* [EXERCISE AIM] Output all records exactly.

[Stored data entries]
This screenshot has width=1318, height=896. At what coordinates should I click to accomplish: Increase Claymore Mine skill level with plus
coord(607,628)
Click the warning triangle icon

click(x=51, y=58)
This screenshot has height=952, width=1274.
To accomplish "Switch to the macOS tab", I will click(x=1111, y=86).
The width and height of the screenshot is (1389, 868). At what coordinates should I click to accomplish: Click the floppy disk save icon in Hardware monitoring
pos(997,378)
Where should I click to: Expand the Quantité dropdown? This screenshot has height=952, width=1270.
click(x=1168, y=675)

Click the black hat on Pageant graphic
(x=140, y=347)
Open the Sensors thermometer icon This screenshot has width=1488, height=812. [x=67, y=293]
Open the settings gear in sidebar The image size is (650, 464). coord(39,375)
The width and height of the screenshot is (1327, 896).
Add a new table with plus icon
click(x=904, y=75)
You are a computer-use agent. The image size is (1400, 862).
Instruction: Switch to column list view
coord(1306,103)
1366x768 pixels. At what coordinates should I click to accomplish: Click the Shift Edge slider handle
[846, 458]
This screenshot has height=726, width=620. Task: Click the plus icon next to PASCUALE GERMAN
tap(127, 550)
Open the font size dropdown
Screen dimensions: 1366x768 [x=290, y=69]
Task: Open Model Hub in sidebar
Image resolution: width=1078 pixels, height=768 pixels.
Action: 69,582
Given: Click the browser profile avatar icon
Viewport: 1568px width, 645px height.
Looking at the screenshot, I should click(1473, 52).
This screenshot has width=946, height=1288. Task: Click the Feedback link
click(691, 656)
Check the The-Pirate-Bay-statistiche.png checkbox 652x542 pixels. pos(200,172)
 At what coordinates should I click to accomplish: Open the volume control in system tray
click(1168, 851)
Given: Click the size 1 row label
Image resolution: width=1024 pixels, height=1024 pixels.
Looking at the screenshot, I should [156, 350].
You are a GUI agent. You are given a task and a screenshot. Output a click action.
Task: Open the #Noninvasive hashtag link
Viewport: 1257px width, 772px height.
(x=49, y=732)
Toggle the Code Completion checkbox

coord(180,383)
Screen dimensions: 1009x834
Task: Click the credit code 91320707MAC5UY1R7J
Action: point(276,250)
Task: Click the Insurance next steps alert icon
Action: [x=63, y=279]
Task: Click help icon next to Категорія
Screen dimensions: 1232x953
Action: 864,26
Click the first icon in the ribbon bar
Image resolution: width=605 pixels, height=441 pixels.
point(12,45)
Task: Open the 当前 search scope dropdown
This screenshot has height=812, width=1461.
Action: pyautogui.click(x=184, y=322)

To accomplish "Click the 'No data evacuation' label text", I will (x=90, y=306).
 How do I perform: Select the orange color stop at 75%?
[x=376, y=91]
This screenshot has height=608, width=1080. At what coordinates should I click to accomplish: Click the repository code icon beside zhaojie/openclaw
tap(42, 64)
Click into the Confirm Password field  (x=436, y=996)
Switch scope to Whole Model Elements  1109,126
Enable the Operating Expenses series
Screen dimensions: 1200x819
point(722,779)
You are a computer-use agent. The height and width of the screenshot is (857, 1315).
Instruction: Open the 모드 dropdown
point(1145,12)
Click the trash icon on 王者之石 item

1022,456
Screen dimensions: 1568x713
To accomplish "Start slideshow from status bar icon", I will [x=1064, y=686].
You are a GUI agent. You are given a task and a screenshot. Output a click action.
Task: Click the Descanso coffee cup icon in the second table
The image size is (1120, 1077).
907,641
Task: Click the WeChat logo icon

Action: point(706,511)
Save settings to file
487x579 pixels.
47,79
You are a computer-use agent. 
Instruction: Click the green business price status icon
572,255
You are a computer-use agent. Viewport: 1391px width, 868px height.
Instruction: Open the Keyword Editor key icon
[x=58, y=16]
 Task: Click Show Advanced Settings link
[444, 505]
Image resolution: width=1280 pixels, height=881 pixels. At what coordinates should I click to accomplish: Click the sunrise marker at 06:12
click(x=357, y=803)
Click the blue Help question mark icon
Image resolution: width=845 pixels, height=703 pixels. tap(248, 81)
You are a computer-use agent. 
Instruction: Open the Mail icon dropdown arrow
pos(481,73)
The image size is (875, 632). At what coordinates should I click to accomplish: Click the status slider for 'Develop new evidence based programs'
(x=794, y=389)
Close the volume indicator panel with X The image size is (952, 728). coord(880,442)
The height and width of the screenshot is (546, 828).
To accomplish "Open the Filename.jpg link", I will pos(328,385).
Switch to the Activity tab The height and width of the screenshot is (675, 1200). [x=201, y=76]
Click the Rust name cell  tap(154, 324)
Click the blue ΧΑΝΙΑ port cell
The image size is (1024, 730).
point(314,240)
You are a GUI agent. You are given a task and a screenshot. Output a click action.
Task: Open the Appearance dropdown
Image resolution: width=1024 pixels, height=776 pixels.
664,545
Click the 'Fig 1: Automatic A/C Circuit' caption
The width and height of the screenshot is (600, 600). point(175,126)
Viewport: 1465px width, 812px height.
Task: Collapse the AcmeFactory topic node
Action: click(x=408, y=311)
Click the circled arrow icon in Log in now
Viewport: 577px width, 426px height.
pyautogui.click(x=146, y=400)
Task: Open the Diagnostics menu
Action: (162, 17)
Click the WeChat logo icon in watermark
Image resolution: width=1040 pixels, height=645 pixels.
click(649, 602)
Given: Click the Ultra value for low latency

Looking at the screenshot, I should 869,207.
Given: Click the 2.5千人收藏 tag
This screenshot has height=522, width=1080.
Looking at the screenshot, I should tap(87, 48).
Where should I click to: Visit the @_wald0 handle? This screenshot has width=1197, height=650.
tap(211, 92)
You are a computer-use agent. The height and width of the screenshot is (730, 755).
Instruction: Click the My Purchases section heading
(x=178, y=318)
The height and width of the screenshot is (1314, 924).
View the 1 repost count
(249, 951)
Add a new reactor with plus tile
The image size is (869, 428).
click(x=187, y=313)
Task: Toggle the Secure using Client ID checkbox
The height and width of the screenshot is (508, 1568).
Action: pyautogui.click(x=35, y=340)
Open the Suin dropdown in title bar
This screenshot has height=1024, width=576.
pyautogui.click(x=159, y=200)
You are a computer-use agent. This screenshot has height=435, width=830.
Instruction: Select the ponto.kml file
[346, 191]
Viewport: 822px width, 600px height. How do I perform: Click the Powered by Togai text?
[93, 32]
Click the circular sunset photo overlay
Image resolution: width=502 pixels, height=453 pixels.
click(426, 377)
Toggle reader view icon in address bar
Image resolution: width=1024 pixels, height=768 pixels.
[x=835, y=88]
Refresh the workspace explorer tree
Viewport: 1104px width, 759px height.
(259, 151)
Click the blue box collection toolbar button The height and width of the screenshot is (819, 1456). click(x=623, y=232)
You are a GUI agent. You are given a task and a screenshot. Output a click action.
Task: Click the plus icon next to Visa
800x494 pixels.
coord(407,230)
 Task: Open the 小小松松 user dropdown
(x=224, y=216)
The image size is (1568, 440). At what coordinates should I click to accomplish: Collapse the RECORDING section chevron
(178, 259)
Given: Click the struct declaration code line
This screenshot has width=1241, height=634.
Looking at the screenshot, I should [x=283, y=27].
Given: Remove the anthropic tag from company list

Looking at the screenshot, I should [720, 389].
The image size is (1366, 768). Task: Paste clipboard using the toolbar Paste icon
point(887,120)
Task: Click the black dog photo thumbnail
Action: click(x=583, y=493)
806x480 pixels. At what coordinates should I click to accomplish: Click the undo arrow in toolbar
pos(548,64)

* [SOLUTION BELOW]
This screenshot has width=1318, height=896. At what coordinates should I click to accomplish: Increase Claymore Mine skill level with plus
coord(607,628)
Click the warning triangle icon

click(x=51, y=58)
This screenshot has height=952, width=1274.
To accomplish "Switch to the macOS tab", I will click(x=1111, y=86).
The width and height of the screenshot is (1389, 868). At what coordinates should I click to accomplish: Click the floppy disk save icon in Hardware monitoring
pos(997,378)
Where should I click to: Expand the Quantité dropdown? This screenshot has height=952, width=1270.
click(x=1168, y=675)

Click the black hat on Pageant graphic
(x=140, y=347)
Open the Sensors thermometer icon This screenshot has width=1488, height=812. [x=67, y=293]
Open the settings gear in sidebar The image size is (650, 464). coord(39,375)
The width and height of the screenshot is (1327, 896).
Add a new table with plus icon
click(x=904, y=75)
You are a computer-use agent. The image size is (1400, 862).
Instruction: Switch to column list view
coord(1306,103)
1366x768 pixels. At what coordinates should I click to accomplish: Click the Shift Edge slider handle
[846, 458]
This screenshot has height=726, width=620. Task: Click the plus icon next to PASCUALE GERMAN
tap(127, 550)
Open the font size dropdown
Screen dimensions: 1366x768 [x=290, y=69]
Task: Open Model Hub in sidebar
Image resolution: width=1078 pixels, height=768 pixels.
Action: 69,582
Given: Click the browser profile avatar icon
Viewport: 1568px width, 645px height.
Looking at the screenshot, I should click(1473, 52).
This screenshot has width=946, height=1288. Task: Click the Feedback link
click(691, 656)
Check the The-Pirate-Bay-statistiche.png checkbox 652x542 pixels. pos(200,172)
 At what coordinates should I click to accomplish: Open the volume control in system tray
click(1168, 851)
Given: Click the size 1 row label
Image resolution: width=1024 pixels, height=1024 pixels.
Looking at the screenshot, I should [156, 350].
You are a GUI agent. You are given a task and a screenshot. Output a click action.
Task: Open the #Noninvasive hashtag link
Viewport: 1257px width, 772px height.
(x=49, y=732)
Toggle the Code Completion checkbox

coord(180,383)
Screen dimensions: 1009x834
Task: Click the credit code 91320707MAC5UY1R7J
Action: point(276,250)
Task: Click the Insurance next steps alert icon
Action: [x=63, y=279]
Task: Click help icon next to Категорія
Screen dimensions: 1232x953
Action: 864,26
Click the first icon in the ribbon bar
Image resolution: width=605 pixels, height=441 pixels.
point(12,45)
Task: Open the 当前 search scope dropdown
This screenshot has height=812, width=1461.
Action: pyautogui.click(x=184, y=322)

To accomplish "Click the 'No data evacuation' label text", I will (x=90, y=306).
 How do I perform: Select the orange color stop at 75%?
[x=376, y=91]
This screenshot has height=608, width=1080. At what coordinates should I click to accomplish: Click the repository code icon beside zhaojie/openclaw
tap(42, 64)
Click into the Confirm Password field  (x=436, y=996)
Switch scope to Whole Model Elements  1109,126
Enable the Operating Expenses series
Screen dimensions: 1200x819
point(722,779)
You are a computer-use agent. The height and width of the screenshot is (857, 1315).
Instruction: Open the 모드 dropdown
point(1145,12)
Click the trash icon on 王者之石 item

1022,456
Screen dimensions: 1568x713
To accomplish "Start slideshow from status bar icon", I will [x=1064, y=686].
You are a GUI agent. You are given a task and a screenshot. Output a click action.
Task: Click the Descanso coffee cup icon in the second table
The image size is (1120, 1077).
907,641
Task: Click the WeChat logo icon

Action: point(706,511)
Save settings to file
487x579 pixels.
47,79
You are a computer-use agent. 
Instruction: Click the green business price status icon
572,255
You are a computer-use agent. Viewport: 1391px width, 868px height.
Instruction: Open the Keyword Editor key icon
[x=58, y=16]
 Task: Click Show Advanced Settings link
[444, 505]
Image resolution: width=1280 pixels, height=881 pixels. At what coordinates should I click to accomplish: Click the sunrise marker at 06:12
click(x=357, y=803)
Click the blue Help question mark icon
Image resolution: width=845 pixels, height=703 pixels. tap(248, 81)
You are a computer-use agent. 
Instruction: Open the Mail icon dropdown arrow
pos(481,73)
The image size is (875, 632). At what coordinates should I click to accomplish: Click the status slider for 'Develop new evidence based programs'
(x=794, y=389)
Close the volume indicator panel with X The image size is (952, 728). coord(880,442)
The height and width of the screenshot is (546, 828).
To accomplish "Open the Filename.jpg link", I will pos(328,385).
Switch to the Activity tab The height and width of the screenshot is (675, 1200). [x=201, y=76]
Click the Rust name cell  tap(154, 324)
Click the blue ΧΑΝΙΑ port cell
The image size is (1024, 730).
point(314,240)
You are a GUI agent. You are given a task and a screenshot. Output a click action.
Task: Open the Appearance dropdown
Image resolution: width=1024 pixels, height=776 pixels.
664,545
Click the 'Fig 1: Automatic A/C Circuit' caption
The width and height of the screenshot is (600, 600). point(175,126)
Viewport: 1465px width, 812px height.
Task: Collapse the AcmeFactory topic node
Action: click(x=408, y=311)
Click the circled arrow icon in Log in now
Viewport: 577px width, 426px height.
pyautogui.click(x=146, y=400)
Task: Open the Diagnostics menu
Action: (162, 17)
Click the WeChat logo icon in watermark
Image resolution: width=1040 pixels, height=645 pixels.
click(649, 602)
Given: Click the Ultra value for low latency

Looking at the screenshot, I should 869,207.
Given: Click the 2.5千人收藏 tag
This screenshot has height=522, width=1080.
Looking at the screenshot, I should tap(87, 48).
Where should I click to: Visit the @_wald0 handle? This screenshot has width=1197, height=650.
tap(211, 92)
You are a computer-use agent. The height and width of the screenshot is (730, 755).
Instruction: Click the My Purchases section heading
(x=178, y=318)
The height and width of the screenshot is (1314, 924).
View the 1 repost count
(249, 951)
Add a new reactor with plus tile
The image size is (869, 428).
click(x=187, y=313)
Task: Toggle the Secure using Client ID checkbox
The height and width of the screenshot is (508, 1568).
Action: pyautogui.click(x=35, y=340)
Open the Suin dropdown in title bar
This screenshot has height=1024, width=576.
pyautogui.click(x=159, y=200)
You are a computer-use agent. This screenshot has height=435, width=830.
Instruction: Select the ponto.kml file
[346, 191]
Viewport: 822px width, 600px height. How do I perform: Click the Powered by Togai text?
[93, 32]
Click the circular sunset photo overlay
Image resolution: width=502 pixels, height=453 pixels.
click(426, 377)
Toggle reader view icon in address bar
Image resolution: width=1024 pixels, height=768 pixels.
[x=835, y=88]
Refresh the workspace explorer tree
Viewport: 1104px width, 759px height.
(259, 151)
Click the blue box collection toolbar button The height and width of the screenshot is (819, 1456). click(x=623, y=232)
You are a GUI agent. You are given a task and a screenshot. Output a click action.
Task: Click the plus icon next to Visa
800x494 pixels.
coord(407,230)
 Task: Open the 小小松松 user dropdown
(x=224, y=216)
The image size is (1568, 440). At what coordinates should I click to accomplish: Collapse the RECORDING section chevron
(178, 259)
Given: Click the struct declaration code line
This screenshot has width=1241, height=634.
Looking at the screenshot, I should [x=283, y=27].
Given: Remove the anthropic tag from company list

Looking at the screenshot, I should [720, 389].
The image size is (1366, 768). Task: Paste clipboard using the toolbar Paste icon
point(887,120)
Task: Click the black dog photo thumbnail
Action: click(x=583, y=493)
806x480 pixels. At what coordinates should I click to accomplish: Click the undo arrow in toolbar
pos(548,64)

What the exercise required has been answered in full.